WORK REQUIRED: In full and without alteration, write out the data below.

RECORDED DATA:

──────

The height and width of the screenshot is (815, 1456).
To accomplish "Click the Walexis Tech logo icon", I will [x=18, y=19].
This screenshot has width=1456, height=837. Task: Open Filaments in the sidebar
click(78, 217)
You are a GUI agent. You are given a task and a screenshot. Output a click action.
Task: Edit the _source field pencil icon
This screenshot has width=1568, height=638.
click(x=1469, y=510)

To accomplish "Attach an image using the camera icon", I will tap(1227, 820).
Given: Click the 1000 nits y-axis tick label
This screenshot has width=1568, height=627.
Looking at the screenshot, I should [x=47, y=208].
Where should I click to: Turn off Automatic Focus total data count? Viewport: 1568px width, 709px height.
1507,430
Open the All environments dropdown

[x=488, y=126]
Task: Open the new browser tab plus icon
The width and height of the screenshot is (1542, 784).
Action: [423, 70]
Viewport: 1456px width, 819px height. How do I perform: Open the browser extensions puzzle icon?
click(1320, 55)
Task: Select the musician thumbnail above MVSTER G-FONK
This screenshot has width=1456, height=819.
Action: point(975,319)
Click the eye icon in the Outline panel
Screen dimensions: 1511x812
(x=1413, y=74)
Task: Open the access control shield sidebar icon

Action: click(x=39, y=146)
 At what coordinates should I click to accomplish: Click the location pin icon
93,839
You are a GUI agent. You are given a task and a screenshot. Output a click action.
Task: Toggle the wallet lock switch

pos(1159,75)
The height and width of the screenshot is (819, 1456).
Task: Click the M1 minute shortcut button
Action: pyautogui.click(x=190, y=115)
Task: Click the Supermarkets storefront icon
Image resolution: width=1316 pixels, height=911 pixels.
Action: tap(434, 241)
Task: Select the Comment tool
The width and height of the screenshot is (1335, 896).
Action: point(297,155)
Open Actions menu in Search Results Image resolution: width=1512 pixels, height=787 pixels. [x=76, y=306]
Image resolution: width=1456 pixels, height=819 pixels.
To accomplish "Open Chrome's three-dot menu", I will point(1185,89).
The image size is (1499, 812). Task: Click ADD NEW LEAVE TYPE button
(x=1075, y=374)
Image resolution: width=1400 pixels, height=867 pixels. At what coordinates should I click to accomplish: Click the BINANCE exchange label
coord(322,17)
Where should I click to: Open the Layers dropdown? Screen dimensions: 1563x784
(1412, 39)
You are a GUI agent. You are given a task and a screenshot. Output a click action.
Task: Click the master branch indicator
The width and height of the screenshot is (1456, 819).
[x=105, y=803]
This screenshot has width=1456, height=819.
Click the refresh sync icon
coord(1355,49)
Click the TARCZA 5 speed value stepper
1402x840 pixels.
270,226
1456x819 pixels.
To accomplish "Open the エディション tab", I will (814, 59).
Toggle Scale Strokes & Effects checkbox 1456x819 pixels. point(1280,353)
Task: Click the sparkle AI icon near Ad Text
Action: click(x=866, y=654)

──────

RESULT:
The height and width of the screenshot is (815, 1456).
To accomplish "Click the Walexis Tech logo icon", I will [x=18, y=19].
This screenshot has width=1456, height=837. Task: Open Filaments in the sidebar
click(78, 217)
You are a GUI agent. You are given a task and a screenshot. Output a click action.
Task: Edit the _source field pencil icon
This screenshot has width=1568, height=638.
click(x=1469, y=510)

To accomplish "Attach an image using the camera icon", I will tap(1227, 820).
Given: Click the 1000 nits y-axis tick label
This screenshot has width=1568, height=627.
Looking at the screenshot, I should [x=47, y=208].
Where should I click to: Turn off Automatic Focus total data count? Viewport: 1568px width, 709px height.
1507,430
Open the All environments dropdown

[x=488, y=126]
Task: Open the new browser tab plus icon
The width and height of the screenshot is (1542, 784).
Action: [423, 70]
Viewport: 1456px width, 819px height. How do I perform: Open the browser extensions puzzle icon?
click(1320, 55)
Task: Select the musician thumbnail above MVSTER G-FONK
This screenshot has width=1456, height=819.
Action: point(975,319)
Click the eye icon in the Outline panel
Screen dimensions: 1511x812
(x=1413, y=74)
Task: Open the access control shield sidebar icon

Action: click(x=39, y=146)
 At what coordinates should I click to accomplish: Click the location pin icon
93,839
You are a GUI agent. You are given a task and a screenshot. Output a click action.
Task: Toggle the wallet lock switch

pos(1159,75)
The height and width of the screenshot is (819, 1456).
Task: Click the M1 minute shortcut button
Action: pyautogui.click(x=190, y=115)
Task: Click the Supermarkets storefront icon
Image resolution: width=1316 pixels, height=911 pixels.
Action: tap(434, 241)
Task: Select the Comment tool
The width and height of the screenshot is (1335, 896).
Action: point(297,155)
Open Actions menu in Search Results Image resolution: width=1512 pixels, height=787 pixels. [x=76, y=306]
Image resolution: width=1456 pixels, height=819 pixels.
To accomplish "Open Chrome's three-dot menu", I will point(1185,89).
The image size is (1499, 812). Task: Click ADD NEW LEAVE TYPE button
(x=1075, y=374)
Image resolution: width=1400 pixels, height=867 pixels. At what coordinates should I click to accomplish: Click the BINANCE exchange label
coord(322,17)
Where should I click to: Open the Layers dropdown? Screen dimensions: 1563x784
(1412, 39)
You are a GUI agent. You are given a task and a screenshot. Output a click action.
Task: Click the master branch indicator
The width and height of the screenshot is (1456, 819).
[x=105, y=803]
This screenshot has width=1456, height=819.
Click the refresh sync icon
coord(1355,49)
Click the TARCZA 5 speed value stepper
1402x840 pixels.
270,226
1456x819 pixels.
To accomplish "Open the エディション tab", I will (814, 59).
Toggle Scale Strokes & Effects checkbox 1456x819 pixels. point(1280,353)
Task: Click the sparkle AI icon near Ad Text
Action: click(x=866, y=654)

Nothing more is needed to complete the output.